When he came into office, Reed was a bachelor. He was, by his own admission, “driven in an unhealthy and selfish way.” “The life I delayed”—marriage to Sarah-Elizabeth Langford, who gave birth to their daughter Maria Kristin in 2014—“is really filling my life now. I’m not gonna mislead you and say it fully fills it, but it certainly is much sweeter and slower and happier. My daughter, she just owns me.”

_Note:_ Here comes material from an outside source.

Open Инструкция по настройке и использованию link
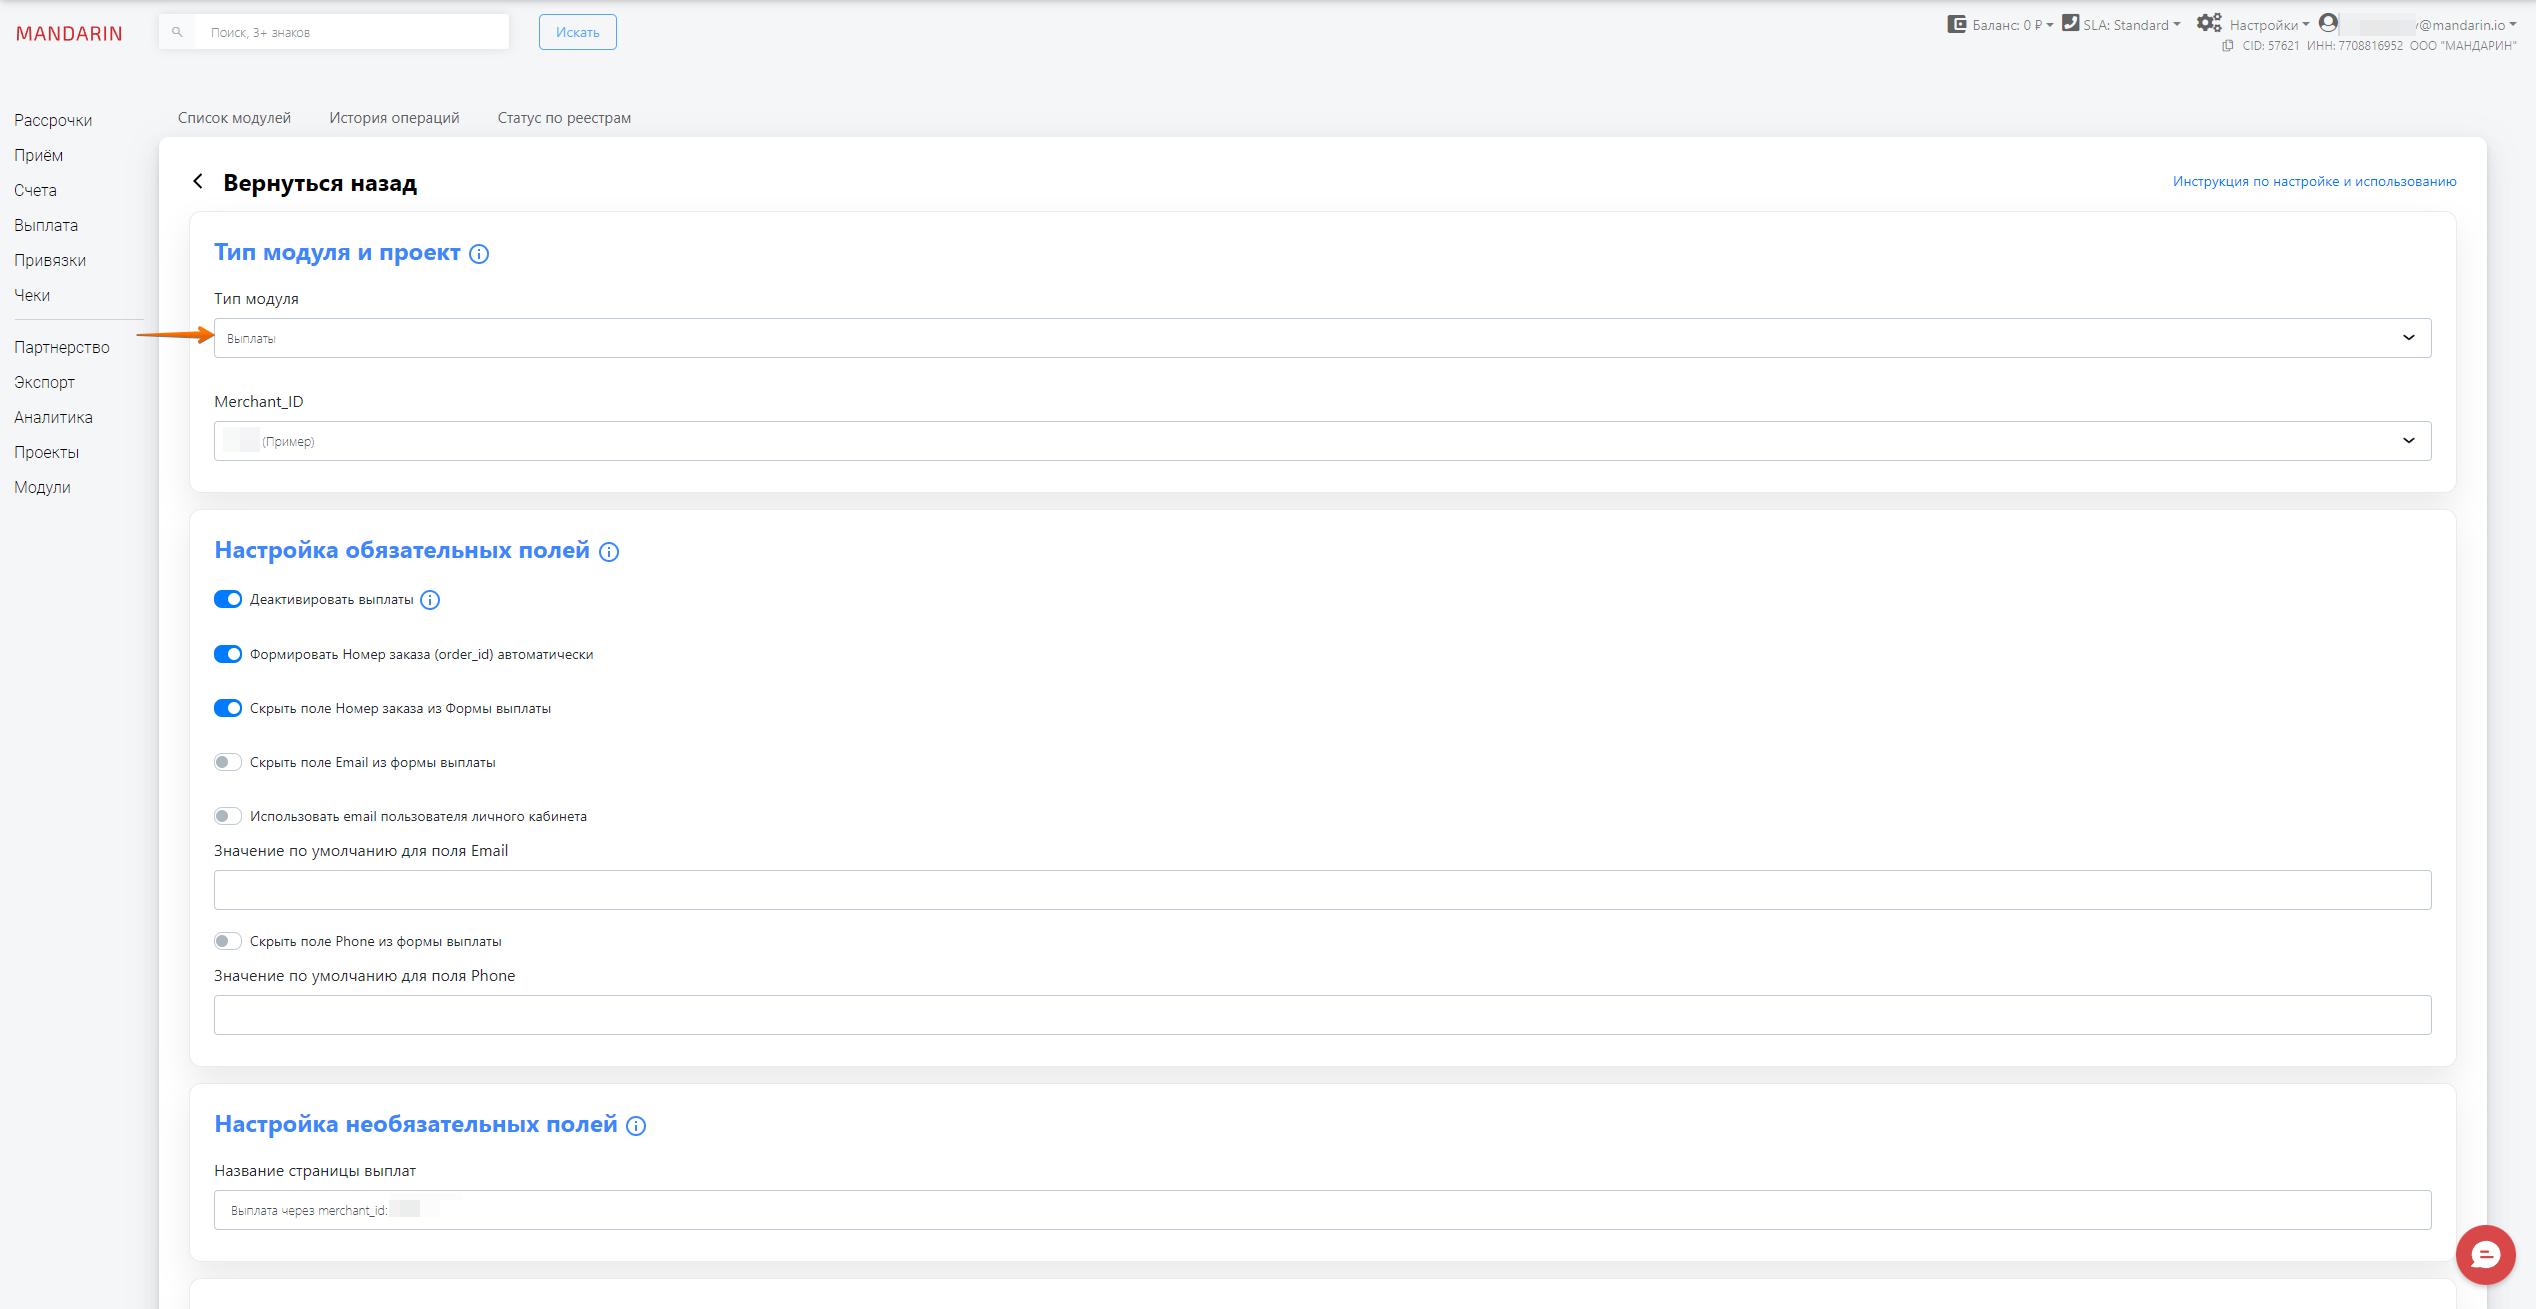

Not long after the next mayor is inaugurated, Reed and his family will board a flight for the Bahamas. “I’m going to have a month or two months where I’m going to be pretty much unrecognizable. And I want to learn Spanish.” After that? He expects he’ll join a university or a think tank before he maps out his next move. President Donald Trump’s victory scuttled any plans he might have had for a job in a Hillary Clinton administration, so the man with the five-year plans is feeling . . . unsettled. I asked if he would consider running for mayor again. “I don’t know,” he said. But he seemed eager to put to rest any thought that he’d play a behind-the-scenes role in a Bottoms administration. “I really have a strong ‘leave’ personality. I never wanted to be the guy who went back to his high school with his varsity jacket on. If you look at my career, I haven’t gone back.

“I’m ready to leave.”

POSTSCRIPT

On December 5, clinging to a 759-vote lead (a margin almost as thin as Reed’s 714-vote margin eight years earlier), Bottoms declared victory. I met with Reed briefly in his suite after Bottoms’s victory speech in a Hyatt Regency ballroom. Boxes of pizza sat opened on a countertop. Sarah-Elizabeth sat beside him. “My goal was for Keisha to be in the runoff,” Reed said. “Once that goal was achieved, my role changed to gathering influencers and focusing on raising the money that was necessary in a very short amount of time.” Due in part to their exasperation with Reed, many of his rivals endorsed Norwood. They included Mitchell, Franklin, Aman, and Woolard. In turn, Bottoms trotted out endorsements from celebrities like Killer Mike and T.I., while Reed leveraged his contacts with national Democrats to bring in New Jersey Senator Cory Booker and California Senator Kamala Harris. “They came in to stem that momentum that had been created [for Norwood] out of those endorsements.”

Reed was taking a special pleasure in the WSB poll that had come out days before the election that had shown Norwood with a six-point lead. Reed suspected that the poll hurt Norwood. “It caused her voters on the north side to feel like the race was won.”

He said he’d told Bottoms after the general election that he knew Norwood was beatable when his former opponent went home early that night. “I believe that she never recovered from losing to me. It’s the demon. You can see it in her.”

Reed had taken off his suit jacket. He leaned back. “I have a lot of peace.”